The NFL is in the middle of a shakeup after the pandemic changed so much of the normalcy that had become routine for an NFL offseason. The first signs of that in 2021 were several teams making statements that they would not attend in-person voluntary workouts this offseason.
There are a few arguments for this as at the time vaccines for COVID-19 hadn’t yet been given the green light to meet in-person with people without masks by the CDC. There is also the argument that the offseason workout programs are far too long. That position was strengthened when most of last season’s workouts were done via Zoom and other video calls.
It doesn’t appear to be a concern that the Cincinnati Bengals players share. In fact, a team with as many new faces and young players seem eager to get on the field to get their communication down.
This is a decision that was headed by the Bengals new representative to the NFL Players Association, safety Jessie Bates.
“Getting everybody’s opinion from our team was good,” Bates told Geoff Hobson of Bengals.com. “There wasn’t much disagreement or anything like that. I think it was just smart for us to come in for three weeks before minicamp. For us, we can’t just go in off virtual meetings and have a productive minicamp. Just getting around each other and being able to talk to people in person, I feel like that plays a huge part in communication for a defense. I’m excited.”
This Bengals team now feels like it has officially entered the Zac Taylor and Joe Burrow era. There aren’t the household names like A.J. Green, Carlos Dunlap or even the team’s previous NFLPA representative Geno Atkins around leading the show. It is now the young guys like Bates who are they players being looked up to in these situations.
Bates took this situation extremely seriously by getting everyone’s say.

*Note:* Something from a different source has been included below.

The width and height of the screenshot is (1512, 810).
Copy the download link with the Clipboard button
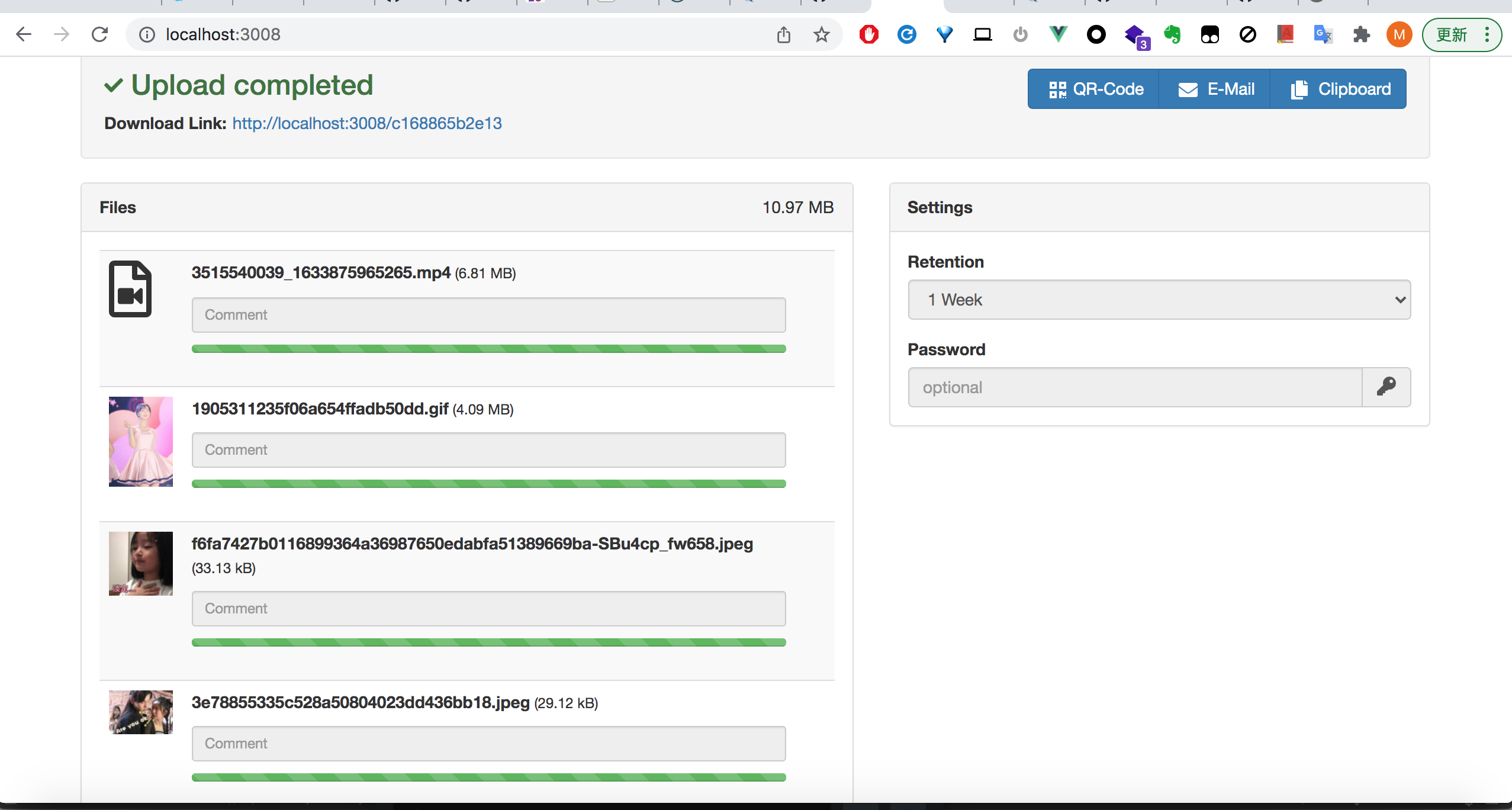pos(1339,89)
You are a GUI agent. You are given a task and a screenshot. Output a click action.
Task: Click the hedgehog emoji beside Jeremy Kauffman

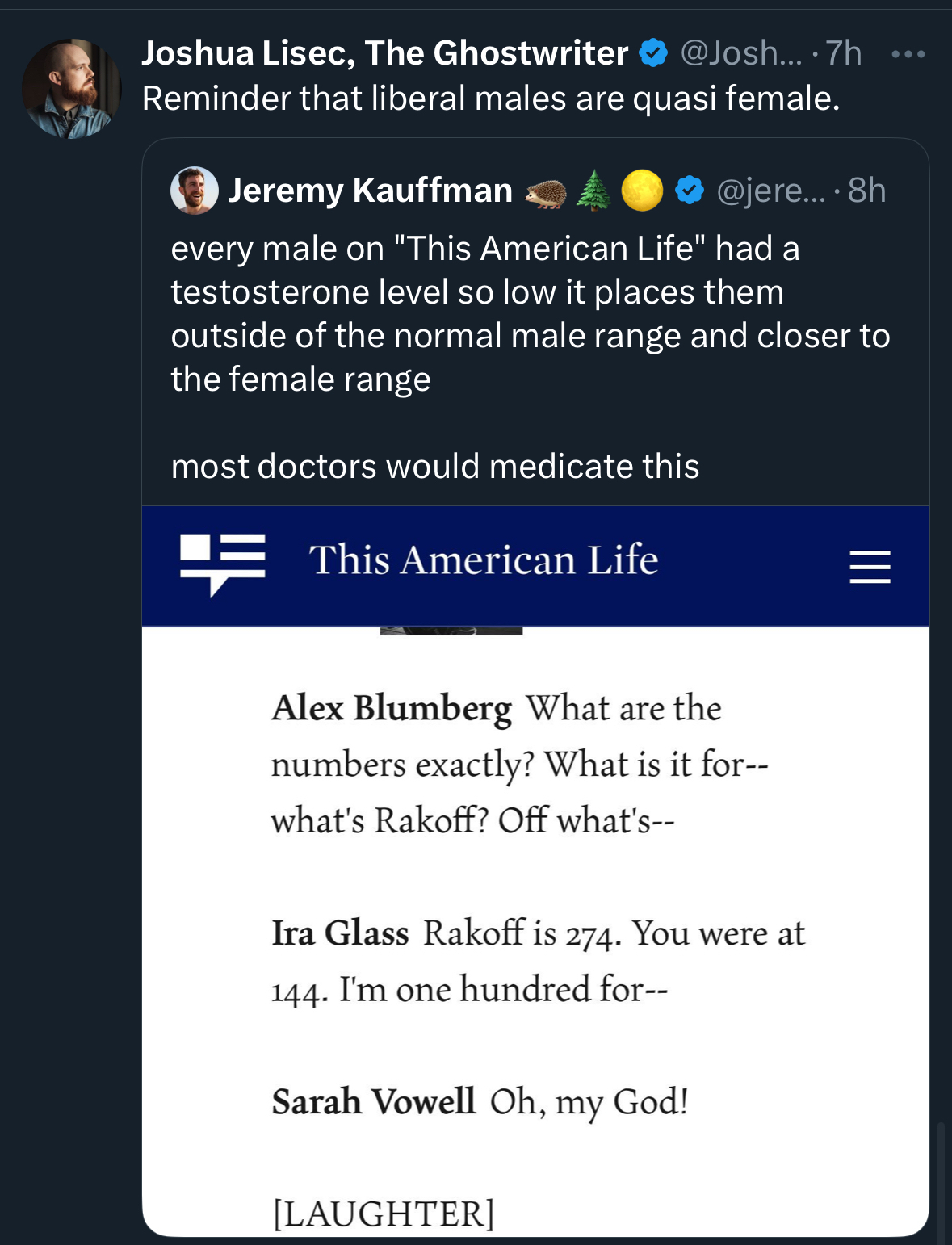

He also is aware of the situation set before them. This is a young team looking at plenty of change going into 2021. These extra workouts could be the difference in this team being closer to a cohesive unit early in the season rather than enduring a slow start.
“We need to get a head start somehow just to get the standard back to where we want it to be,” Bates said. “We really don’t have a lot of old guys right now. The older guys are me, Sam, Vonn’s only 26 … we’re a whole new team almost.”
Then there are also players who didn’t feel like a virtual offseason was right for them or their team, and it is hard to argue with the results from last season in that regard.
“I didn’t feel comfortable without those reps and time around each other,” Sam Hubbard said. “We’ve got some new coaches and new techniques. That’s the consensus of the team and we’re happy about it. That was the consensus from the leaders and everyone on the team. We wanted to find a way to get together.”
It is understandable why some teams or players may be more comfortable trying to move away from the marathon of offseason workouts to try and extend their careers. However, it is an issue that will be handled on a team-by-team (and even player-by-player) basis as to what is best for them.
For a team like Cincinnati who is looking to make some huge changes going into 2021, it makes sense to get to work as soon as possible.